→ Task item
The expected output is the data itself, duplicated in full.

→ Dataset
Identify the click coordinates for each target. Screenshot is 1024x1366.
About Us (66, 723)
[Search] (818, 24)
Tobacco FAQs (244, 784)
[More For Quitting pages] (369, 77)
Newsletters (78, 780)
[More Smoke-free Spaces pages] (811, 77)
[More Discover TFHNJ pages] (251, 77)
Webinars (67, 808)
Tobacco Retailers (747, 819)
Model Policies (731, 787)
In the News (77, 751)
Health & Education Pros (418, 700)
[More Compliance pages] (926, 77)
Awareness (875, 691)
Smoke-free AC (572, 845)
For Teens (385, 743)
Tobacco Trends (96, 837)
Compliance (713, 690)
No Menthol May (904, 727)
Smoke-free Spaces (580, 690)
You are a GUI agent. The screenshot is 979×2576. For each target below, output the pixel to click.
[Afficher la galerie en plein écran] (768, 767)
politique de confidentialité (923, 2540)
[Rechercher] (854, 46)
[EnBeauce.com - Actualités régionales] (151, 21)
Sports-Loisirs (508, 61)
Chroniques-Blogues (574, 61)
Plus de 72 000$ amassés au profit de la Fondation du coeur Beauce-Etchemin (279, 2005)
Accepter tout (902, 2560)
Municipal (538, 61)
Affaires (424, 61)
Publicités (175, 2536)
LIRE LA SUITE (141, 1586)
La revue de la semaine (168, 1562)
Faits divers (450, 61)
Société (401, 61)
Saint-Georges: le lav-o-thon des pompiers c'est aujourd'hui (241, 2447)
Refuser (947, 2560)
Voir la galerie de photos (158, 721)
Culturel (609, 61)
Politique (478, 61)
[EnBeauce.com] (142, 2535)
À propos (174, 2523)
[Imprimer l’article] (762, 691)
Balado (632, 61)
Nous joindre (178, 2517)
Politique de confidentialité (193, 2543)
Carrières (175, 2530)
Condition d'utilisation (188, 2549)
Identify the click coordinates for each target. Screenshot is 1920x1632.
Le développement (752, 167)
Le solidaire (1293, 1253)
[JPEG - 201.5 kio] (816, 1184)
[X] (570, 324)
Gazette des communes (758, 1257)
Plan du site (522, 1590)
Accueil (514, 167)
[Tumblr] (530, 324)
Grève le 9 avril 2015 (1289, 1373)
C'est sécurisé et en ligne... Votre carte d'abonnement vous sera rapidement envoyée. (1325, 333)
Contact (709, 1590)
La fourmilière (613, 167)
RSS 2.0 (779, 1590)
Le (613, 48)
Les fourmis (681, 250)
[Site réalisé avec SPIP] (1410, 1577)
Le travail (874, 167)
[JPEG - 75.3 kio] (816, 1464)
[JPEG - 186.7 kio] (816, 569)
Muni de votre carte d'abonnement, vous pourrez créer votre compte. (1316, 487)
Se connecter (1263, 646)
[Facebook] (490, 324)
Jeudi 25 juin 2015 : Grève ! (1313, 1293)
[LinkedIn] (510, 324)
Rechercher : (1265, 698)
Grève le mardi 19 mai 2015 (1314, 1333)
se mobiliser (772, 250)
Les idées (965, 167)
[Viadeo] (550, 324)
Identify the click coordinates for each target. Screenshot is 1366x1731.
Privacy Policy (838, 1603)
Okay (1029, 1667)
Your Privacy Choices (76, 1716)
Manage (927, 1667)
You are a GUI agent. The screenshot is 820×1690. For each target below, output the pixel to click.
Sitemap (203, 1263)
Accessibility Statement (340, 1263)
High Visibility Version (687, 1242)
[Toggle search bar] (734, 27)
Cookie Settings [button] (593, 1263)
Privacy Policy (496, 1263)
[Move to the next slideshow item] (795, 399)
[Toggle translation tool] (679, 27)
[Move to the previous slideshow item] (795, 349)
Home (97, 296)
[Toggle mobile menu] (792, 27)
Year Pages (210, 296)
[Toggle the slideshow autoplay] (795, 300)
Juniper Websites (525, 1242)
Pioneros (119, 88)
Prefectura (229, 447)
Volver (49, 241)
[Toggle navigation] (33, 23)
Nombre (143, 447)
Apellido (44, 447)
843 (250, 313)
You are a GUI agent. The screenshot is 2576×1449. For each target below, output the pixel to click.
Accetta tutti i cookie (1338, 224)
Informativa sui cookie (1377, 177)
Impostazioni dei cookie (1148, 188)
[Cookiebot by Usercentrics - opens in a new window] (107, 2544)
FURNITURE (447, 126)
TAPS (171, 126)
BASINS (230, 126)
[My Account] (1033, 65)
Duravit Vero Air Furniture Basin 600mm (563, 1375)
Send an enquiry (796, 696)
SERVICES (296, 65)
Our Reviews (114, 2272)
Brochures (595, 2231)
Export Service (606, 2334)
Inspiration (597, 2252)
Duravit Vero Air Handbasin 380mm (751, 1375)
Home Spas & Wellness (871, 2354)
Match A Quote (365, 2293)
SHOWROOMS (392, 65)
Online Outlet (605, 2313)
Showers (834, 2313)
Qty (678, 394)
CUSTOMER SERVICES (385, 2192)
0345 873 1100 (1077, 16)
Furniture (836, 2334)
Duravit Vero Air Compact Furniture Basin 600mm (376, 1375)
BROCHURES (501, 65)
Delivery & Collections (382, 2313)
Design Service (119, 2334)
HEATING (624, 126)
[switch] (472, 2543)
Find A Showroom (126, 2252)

→ Expected answer
Identify the click coordinates for each target. Screenshot is 1024x1366.
About Us (66, 723)
[Search] (818, 24)
Tobacco FAQs (244, 784)
[More For Quitting pages] (369, 77)
Newsletters (78, 780)
[More Smoke-free Spaces pages] (811, 77)
[More Discover TFHNJ pages] (251, 77)
Webinars (67, 808)
Tobacco Retailers (747, 819)
Model Policies (731, 787)
In the News (77, 751)
Health & Education Pros (418, 700)
[More Compliance pages] (926, 77)
Awareness (875, 691)
Smoke-free AC (572, 845)
For Teens (385, 743)
Tobacco Trends (96, 837)
Compliance (713, 690)
No Menthol May (904, 727)
Smoke-free Spaces (580, 690)
You are a GUI agent. The screenshot is 979×2576. For each target below, output the pixel to click.
[Afficher la galerie en plein écran] (768, 767)
politique de confidentialité (923, 2540)
[Rechercher] (854, 46)
[EnBeauce.com - Actualités régionales] (151, 21)
Sports-Loisirs (508, 61)
Chroniques-Blogues (574, 61)
Plus de 72 000$ amassés au profit de la Fondation du coeur Beauce-Etchemin (279, 2005)
Accepter tout (902, 2560)
Municipal (538, 61)
Affaires (424, 61)
Publicités (175, 2536)
LIRE LA SUITE (141, 1586)
La revue de la semaine (168, 1562)
Faits divers (450, 61)
Société (401, 61)
Saint-Georges: le lav-o-thon des pompiers c'est aujourd'hui (241, 2447)
Refuser (947, 2560)
Voir la galerie de photos (158, 721)
Culturel (609, 61)
Politique (478, 61)
[EnBeauce.com] (142, 2535)
À propos (174, 2523)
[Imprimer l’article] (762, 691)
Balado (632, 61)
Nous joindre (178, 2517)
Politique de confidentialité (193, 2543)
Carrières (175, 2530)
Condition d'utilisation (188, 2549)
Identify the click coordinates for each target. Screenshot is 1920x1632.
Le développement (752, 167)
Le solidaire (1293, 1253)
[JPEG - 201.5 kio] (816, 1184)
[X] (570, 324)
Gazette des communes (758, 1257)
Plan du site (522, 1590)
Accueil (514, 167)
[Tumblr] (530, 324)
Grève le 9 avril 2015 (1289, 1373)
C'est sécurisé et en ligne... Votre carte d'abonnement vous sera rapidement envoyée. (1325, 333)
Contact (709, 1590)
La fourmilière (613, 167)
RSS 2.0 (779, 1590)
Le (613, 48)
Les fourmis (681, 250)
[Site réalisé avec SPIP] (1410, 1577)
Le travail (874, 167)
[JPEG - 75.3 kio] (816, 1464)
[JPEG - 186.7 kio] (816, 569)
Muni de votre carte d'abonnement, vous pourrez créer votre compte. (1316, 487)
Se connecter (1263, 646)
[Facebook] (490, 324)
Jeudi 25 juin 2015 : Grève ! (1313, 1293)
[LinkedIn] (510, 324)
Rechercher : (1265, 698)
Grève le mardi 19 mai 2015 (1314, 1333)
se mobiliser (772, 250)
Les idées (965, 167)
[Viadeo] (550, 324)
Identify the click coordinates for each target. Screenshot is 1366x1731.
Privacy Policy (838, 1603)
Okay (1029, 1667)
Your Privacy Choices (76, 1716)
Manage (927, 1667)
You are a GUI agent. The screenshot is 820×1690. For each target below, output the pixel to click.
Sitemap (203, 1263)
Accessibility Statement (340, 1263)
High Visibility Version (687, 1242)
[Toggle search bar] (734, 27)
Cookie Settings [button] (593, 1263)
Privacy Policy (496, 1263)
[Move to the next slideshow item] (795, 399)
[Toggle translation tool] (679, 27)
[Move to the previous slideshow item] (795, 349)
Home (97, 296)
[Toggle mobile menu] (792, 27)
Year Pages (210, 296)
[Toggle the slideshow autoplay] (795, 300)
Juniper Websites (525, 1242)
Pioneros (119, 88)
Prefectura (229, 447)
Volver (49, 241)
[Toggle navigation] (33, 23)
Nombre (143, 447)
Apellido (44, 447)
843 (250, 313)
You are a GUI agent. The screenshot is 2576×1449. For each target below, output the pixel to click.
Accetta tutti i cookie (1338, 224)
Informativa sui cookie (1377, 177)
Impostazioni dei cookie (1148, 188)
[Cookiebot by Usercentrics - opens in a new window] (107, 2544)
FURNITURE (447, 126)
TAPS (171, 126)
BASINS (230, 126)
[My Account] (1033, 65)
Duravit Vero Air Furniture Basin 600mm (563, 1375)
Send an enquiry (796, 696)
SERVICES (296, 65)
Our Reviews (114, 2272)
Brochures (595, 2231)
Export Service (606, 2334)
Inspiration (597, 2252)
Duravit Vero Air Handbasin 380mm (751, 1375)
Home Spas & Wellness (871, 2354)
Match A Quote (365, 2293)
SHOWROOMS (392, 65)
Online Outlet (605, 2313)
Showers (834, 2313)
Qty (678, 394)
CUSTOMER SERVICES (385, 2192)
0345 873 1100 (1077, 16)
Furniture (836, 2334)
Duravit Vero Air Compact Furniture Basin 600mm (376, 1375)
BROCHURES (501, 65)
Delivery & Collections (382, 2313)
Design Service (119, 2334)
HEATING (624, 126)
[switch] (472, 2543)
Find A Showroom (126, 2252)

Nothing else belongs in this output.